● **Task data**
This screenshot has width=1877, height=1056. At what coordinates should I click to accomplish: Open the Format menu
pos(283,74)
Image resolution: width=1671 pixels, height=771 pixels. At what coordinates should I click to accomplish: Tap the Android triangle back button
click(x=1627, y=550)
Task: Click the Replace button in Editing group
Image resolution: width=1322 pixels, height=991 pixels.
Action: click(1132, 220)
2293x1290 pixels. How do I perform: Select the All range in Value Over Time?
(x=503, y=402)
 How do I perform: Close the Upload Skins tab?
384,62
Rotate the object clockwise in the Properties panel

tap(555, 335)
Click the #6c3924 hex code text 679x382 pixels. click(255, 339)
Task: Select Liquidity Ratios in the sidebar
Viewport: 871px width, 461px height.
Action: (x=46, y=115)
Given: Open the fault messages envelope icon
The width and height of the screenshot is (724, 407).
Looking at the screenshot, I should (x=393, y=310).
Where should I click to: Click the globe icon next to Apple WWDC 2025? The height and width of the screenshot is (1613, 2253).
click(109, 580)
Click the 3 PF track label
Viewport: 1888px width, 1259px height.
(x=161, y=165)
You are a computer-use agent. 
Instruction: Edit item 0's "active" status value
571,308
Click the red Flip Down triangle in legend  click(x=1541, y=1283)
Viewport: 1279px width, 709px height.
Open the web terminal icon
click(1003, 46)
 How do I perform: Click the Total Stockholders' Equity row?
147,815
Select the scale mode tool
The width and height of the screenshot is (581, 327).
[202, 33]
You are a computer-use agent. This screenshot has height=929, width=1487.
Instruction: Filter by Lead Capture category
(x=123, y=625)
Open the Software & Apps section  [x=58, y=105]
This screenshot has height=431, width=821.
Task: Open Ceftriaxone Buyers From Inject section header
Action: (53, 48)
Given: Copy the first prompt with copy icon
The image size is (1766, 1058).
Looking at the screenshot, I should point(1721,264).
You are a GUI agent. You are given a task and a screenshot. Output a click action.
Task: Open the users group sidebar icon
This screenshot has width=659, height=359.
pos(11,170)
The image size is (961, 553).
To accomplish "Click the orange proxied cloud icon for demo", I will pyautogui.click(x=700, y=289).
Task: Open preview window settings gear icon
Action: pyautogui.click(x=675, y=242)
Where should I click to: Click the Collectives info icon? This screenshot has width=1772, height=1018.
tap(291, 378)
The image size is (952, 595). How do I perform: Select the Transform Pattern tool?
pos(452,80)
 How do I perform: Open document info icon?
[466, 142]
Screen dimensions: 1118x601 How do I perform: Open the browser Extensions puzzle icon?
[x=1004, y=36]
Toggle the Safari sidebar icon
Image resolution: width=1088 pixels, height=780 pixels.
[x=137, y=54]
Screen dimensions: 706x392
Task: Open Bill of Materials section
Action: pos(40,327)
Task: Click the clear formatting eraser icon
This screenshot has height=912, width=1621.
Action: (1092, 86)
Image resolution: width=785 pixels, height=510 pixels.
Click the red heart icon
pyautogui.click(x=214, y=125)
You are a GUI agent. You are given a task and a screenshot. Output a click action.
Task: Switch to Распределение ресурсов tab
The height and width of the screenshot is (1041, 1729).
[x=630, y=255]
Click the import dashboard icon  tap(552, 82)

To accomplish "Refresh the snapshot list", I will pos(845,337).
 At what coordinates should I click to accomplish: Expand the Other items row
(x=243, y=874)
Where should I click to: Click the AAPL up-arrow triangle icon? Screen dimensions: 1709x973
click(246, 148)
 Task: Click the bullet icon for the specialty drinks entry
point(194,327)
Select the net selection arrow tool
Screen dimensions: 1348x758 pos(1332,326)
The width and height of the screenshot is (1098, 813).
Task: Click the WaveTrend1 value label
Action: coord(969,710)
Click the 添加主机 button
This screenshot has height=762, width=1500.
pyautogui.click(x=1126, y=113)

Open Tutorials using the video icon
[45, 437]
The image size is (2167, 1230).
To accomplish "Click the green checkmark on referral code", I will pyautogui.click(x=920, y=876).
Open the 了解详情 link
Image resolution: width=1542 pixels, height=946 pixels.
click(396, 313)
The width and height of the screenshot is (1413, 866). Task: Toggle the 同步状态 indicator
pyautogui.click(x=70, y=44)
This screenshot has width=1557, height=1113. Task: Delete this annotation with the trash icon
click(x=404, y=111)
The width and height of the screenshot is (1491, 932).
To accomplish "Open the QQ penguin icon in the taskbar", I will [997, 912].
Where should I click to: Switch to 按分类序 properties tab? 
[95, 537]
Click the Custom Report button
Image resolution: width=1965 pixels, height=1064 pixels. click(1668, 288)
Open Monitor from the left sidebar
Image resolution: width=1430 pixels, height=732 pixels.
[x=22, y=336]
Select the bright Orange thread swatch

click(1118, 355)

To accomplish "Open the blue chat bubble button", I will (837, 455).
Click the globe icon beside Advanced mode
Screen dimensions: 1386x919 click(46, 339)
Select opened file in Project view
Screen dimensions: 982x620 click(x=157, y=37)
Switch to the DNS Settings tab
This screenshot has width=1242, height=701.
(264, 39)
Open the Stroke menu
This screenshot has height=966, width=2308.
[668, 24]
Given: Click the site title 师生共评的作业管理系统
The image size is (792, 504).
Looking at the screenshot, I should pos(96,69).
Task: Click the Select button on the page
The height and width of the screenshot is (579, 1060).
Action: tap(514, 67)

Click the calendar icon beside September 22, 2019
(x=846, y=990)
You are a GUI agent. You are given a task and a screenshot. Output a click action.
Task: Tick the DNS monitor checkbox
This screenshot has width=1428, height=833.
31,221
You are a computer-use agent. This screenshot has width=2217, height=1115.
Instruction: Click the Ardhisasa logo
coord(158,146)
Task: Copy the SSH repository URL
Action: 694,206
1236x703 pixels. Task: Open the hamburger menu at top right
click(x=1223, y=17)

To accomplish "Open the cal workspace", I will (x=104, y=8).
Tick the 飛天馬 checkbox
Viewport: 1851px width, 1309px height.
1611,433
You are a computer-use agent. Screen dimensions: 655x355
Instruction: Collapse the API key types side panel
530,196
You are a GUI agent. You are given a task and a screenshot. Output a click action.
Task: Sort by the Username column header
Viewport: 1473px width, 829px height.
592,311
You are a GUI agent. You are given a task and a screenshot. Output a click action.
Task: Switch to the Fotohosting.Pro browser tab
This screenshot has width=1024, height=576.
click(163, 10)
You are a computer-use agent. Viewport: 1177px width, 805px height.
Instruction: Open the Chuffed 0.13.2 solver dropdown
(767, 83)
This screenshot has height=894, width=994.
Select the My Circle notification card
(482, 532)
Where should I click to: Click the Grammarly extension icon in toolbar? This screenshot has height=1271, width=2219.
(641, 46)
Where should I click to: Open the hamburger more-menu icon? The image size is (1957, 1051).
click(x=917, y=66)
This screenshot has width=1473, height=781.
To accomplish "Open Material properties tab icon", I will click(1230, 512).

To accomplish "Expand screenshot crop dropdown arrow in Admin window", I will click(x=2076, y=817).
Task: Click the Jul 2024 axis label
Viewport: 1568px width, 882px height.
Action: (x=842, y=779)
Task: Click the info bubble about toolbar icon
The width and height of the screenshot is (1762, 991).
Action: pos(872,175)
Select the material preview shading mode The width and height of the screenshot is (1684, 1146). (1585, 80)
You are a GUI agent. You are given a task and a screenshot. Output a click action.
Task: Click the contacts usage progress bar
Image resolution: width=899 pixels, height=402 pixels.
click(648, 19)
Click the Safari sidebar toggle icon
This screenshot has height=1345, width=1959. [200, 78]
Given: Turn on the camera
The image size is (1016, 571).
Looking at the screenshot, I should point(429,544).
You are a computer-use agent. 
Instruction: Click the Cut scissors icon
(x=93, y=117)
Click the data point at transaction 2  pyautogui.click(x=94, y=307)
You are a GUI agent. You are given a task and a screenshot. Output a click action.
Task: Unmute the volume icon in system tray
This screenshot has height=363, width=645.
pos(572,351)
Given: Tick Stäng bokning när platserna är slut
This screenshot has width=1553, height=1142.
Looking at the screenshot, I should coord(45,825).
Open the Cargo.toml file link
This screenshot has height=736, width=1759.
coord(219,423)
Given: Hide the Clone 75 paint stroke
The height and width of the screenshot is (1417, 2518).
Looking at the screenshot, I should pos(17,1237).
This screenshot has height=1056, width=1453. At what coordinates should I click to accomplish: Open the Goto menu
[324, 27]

● **Your assignment**
Extract each line from the entries above that contains the string "checkbox".

● **Answer to this exercise**
Task: Tick the DNS monitor checkbox
Tick the 飛天馬 checkbox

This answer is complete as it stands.